NOTE 10 – INCOME TAXES
The Company has incurred losses since inception, which have generated net operating loss carryforwards. The net operating loss carryforwards arise from both United States and Canadian sources. Pretax losses arising from domestic operations (United States) were $282,818 for the period of inceptions from March 25, 2010 to October 31, 2010. Pretax losses arising from foreign operations (Canada) were $212,200, for the period of inceptions from March 25, 2010 to October 31, 2010. As of October 31, 2010, the Company has net operating loss carryforwards in Terra Mining Corporation of approximately $282,818, which expire 2030, in Terra Gold Corporation of approximately $212,200, which expire in 2030.
For the period ended October 31, 2010, the Company’s effective tax rate differs from the federal statutory rate principally due to net operating losses.
TERRA MINING CORPORATION
(AN EXPLORATION STAGE COMPANY)
CONSOLIDATED NOTES TO THE FINANCIAL STATEMENTS
The principal components of the Company’s deferred tax assets at October 31, 2010 are as follows:
U.S. operations loss carry forward at statutory rate of 34% | | $ | 96,158 | |
Non-U.S. operations loss carry forward at statutory rate of 20.5% | | | 43,501 | |
Total | | | 139,659 | |
Less Valuation Allowance | | | (139,659 | ) |
Net Deferred Tax Assets | | | - | |
Change in Valuation allowance | | $ | (139,659 | ) |
A reconciliation of the United States Federal Statutory rate to the Company’s effective tax rate for the period ended October 31, 2010 is as follows:
| | 2010 | |
Federal Statutory Rate | | | -34.0 | % |
Increase in Income Taxes Resulting from: | | | | |
Change in Valuation allowance | | | 34.0 | % |
Effective Tax Rate | | | 0 | % |
NOTE 11 - SUBSEQUENT EVENTS
The Company evaluated subsequent events, for the purpose of adjustment or disclosure, up through the date the financial statements were available to be issued.
==*==
> _Task to complete_
In the income tax note, what statutory rate is applied to the non-U.S. operations loss carryforward? Please answer briefly.

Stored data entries
==*==
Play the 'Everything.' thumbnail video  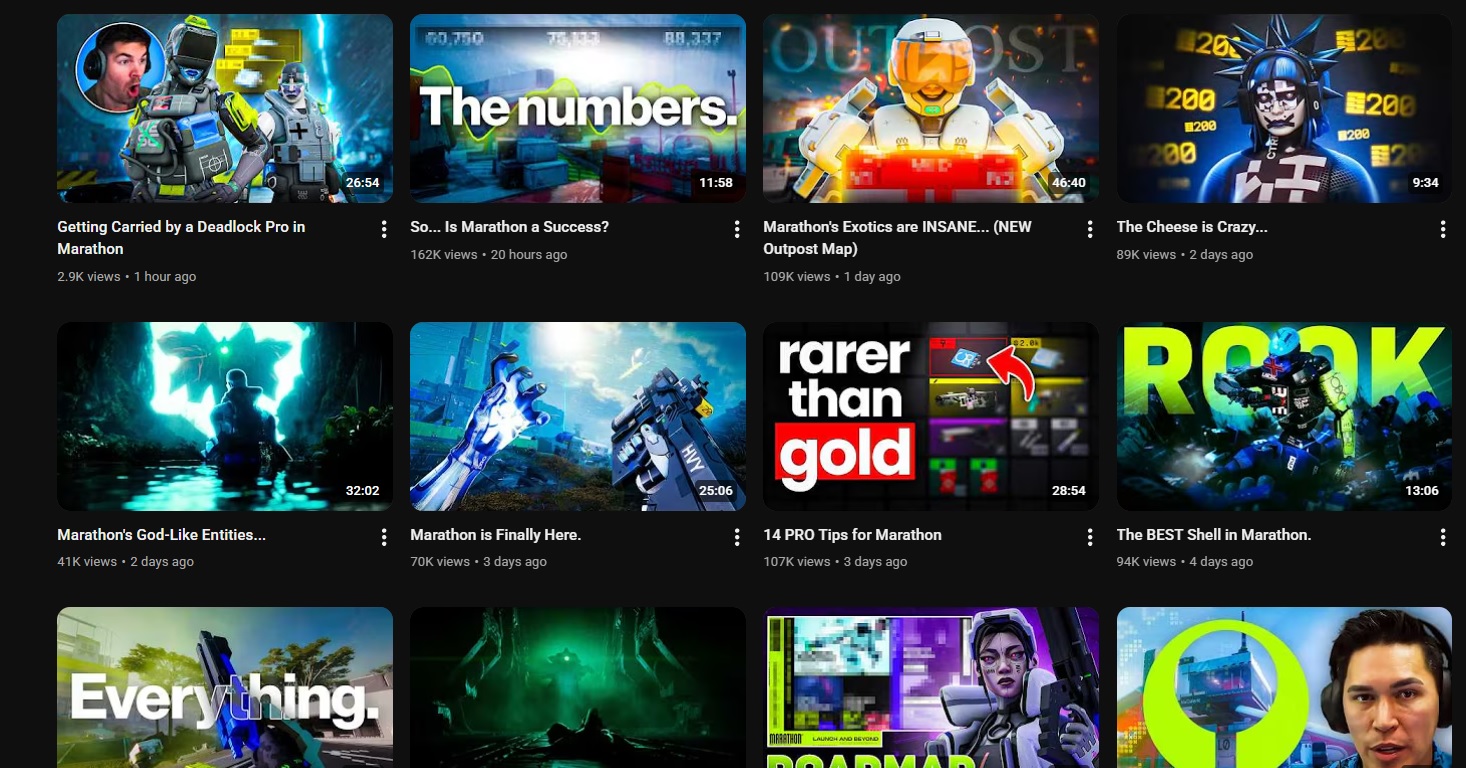click(225, 687)
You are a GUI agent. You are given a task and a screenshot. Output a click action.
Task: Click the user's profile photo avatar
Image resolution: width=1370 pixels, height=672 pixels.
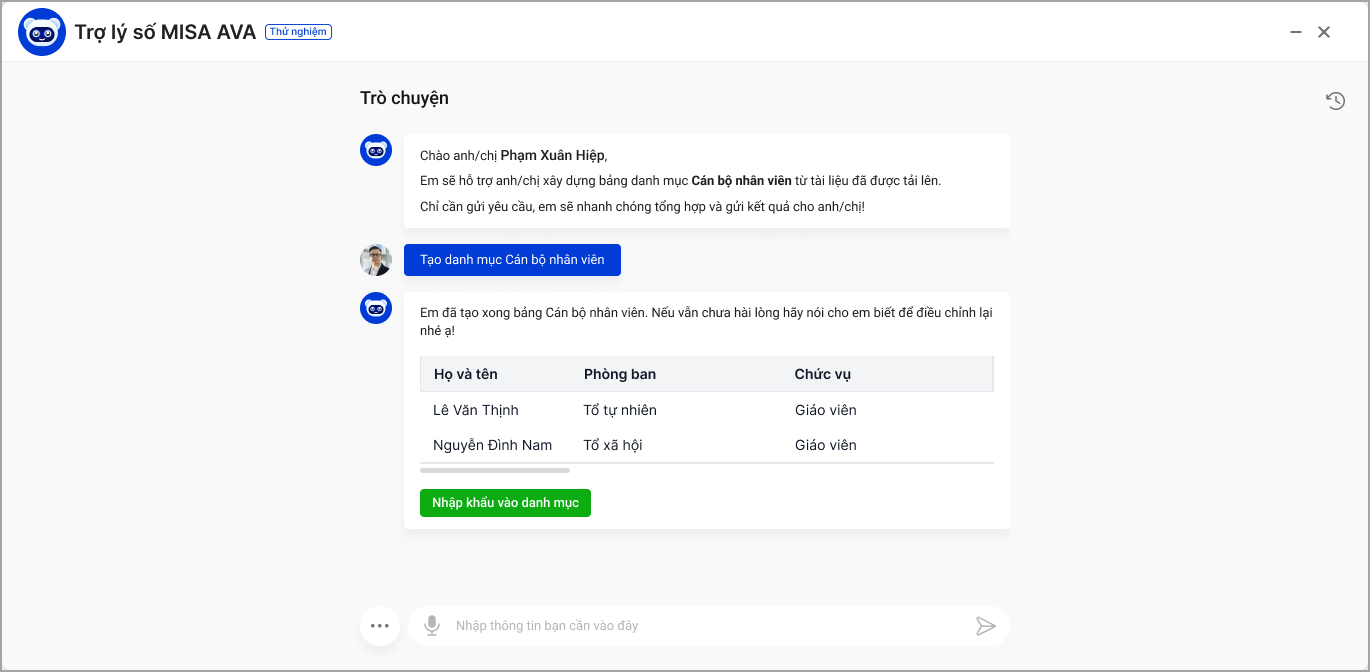(376, 260)
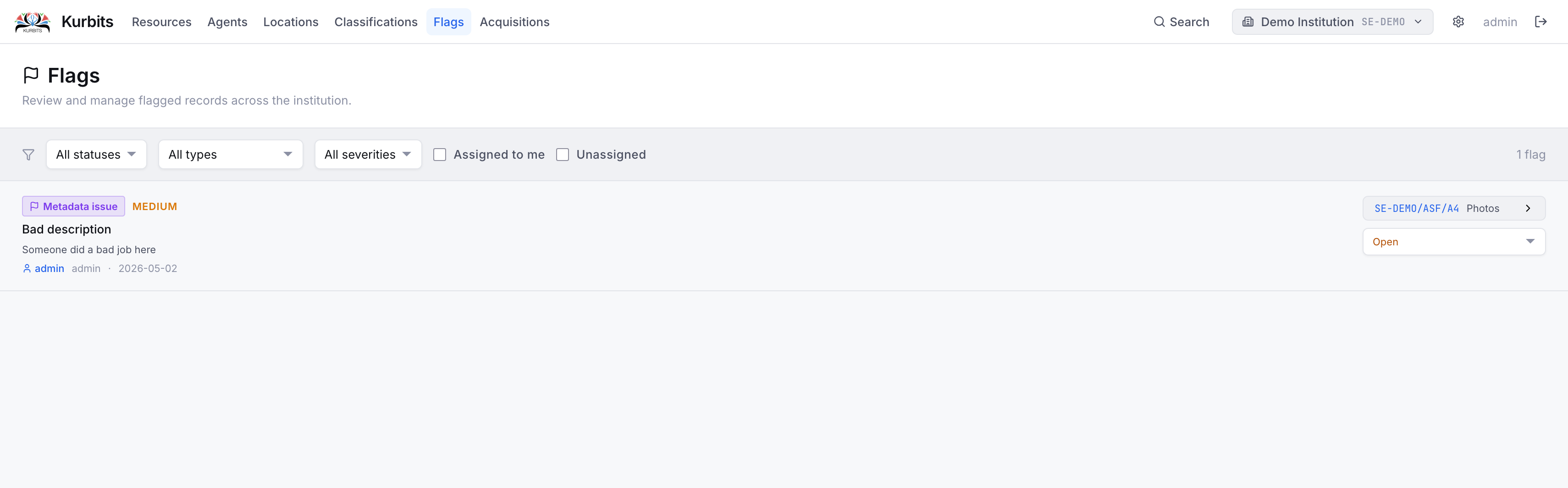The height and width of the screenshot is (488, 1568).
Task: Click the admin assignee link
Action: pos(43,269)
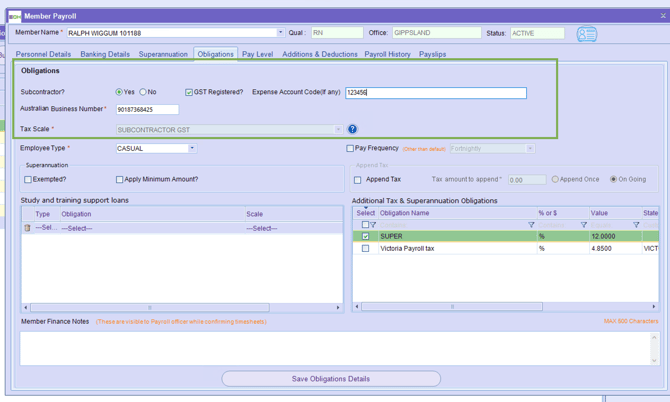Open the member ID card icon
Image resolution: width=670 pixels, height=402 pixels.
point(587,34)
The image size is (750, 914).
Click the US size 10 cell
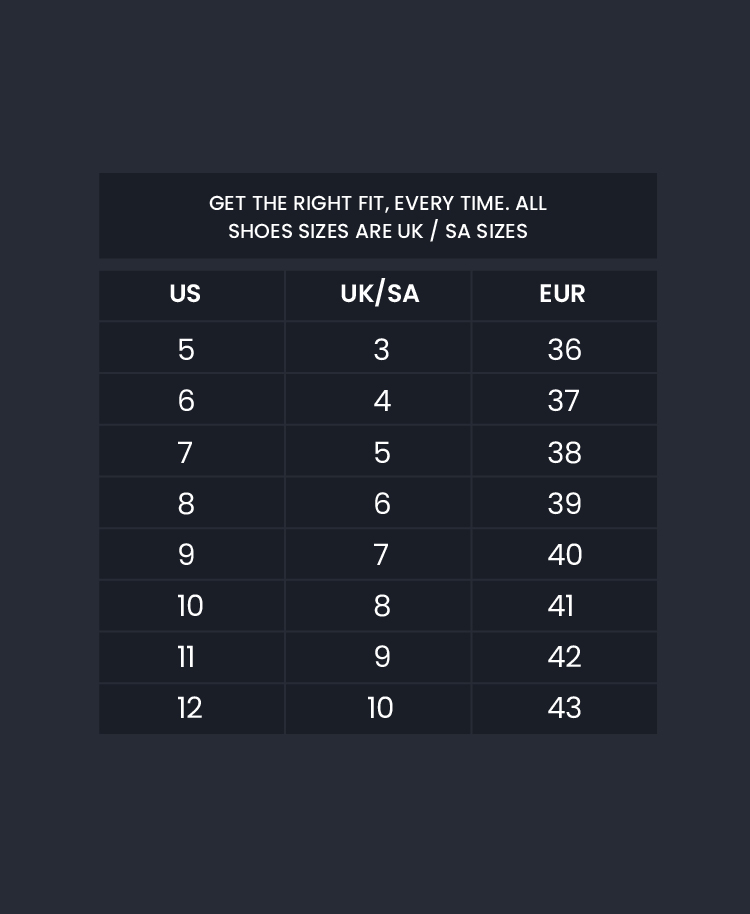click(x=192, y=606)
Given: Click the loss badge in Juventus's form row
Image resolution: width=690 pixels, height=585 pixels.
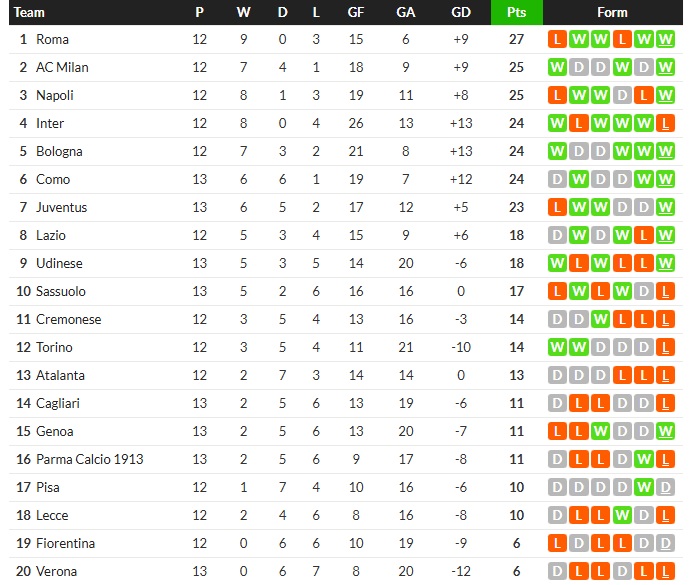Looking at the screenshot, I should (x=557, y=207).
==*==
> _Written response_
20.5%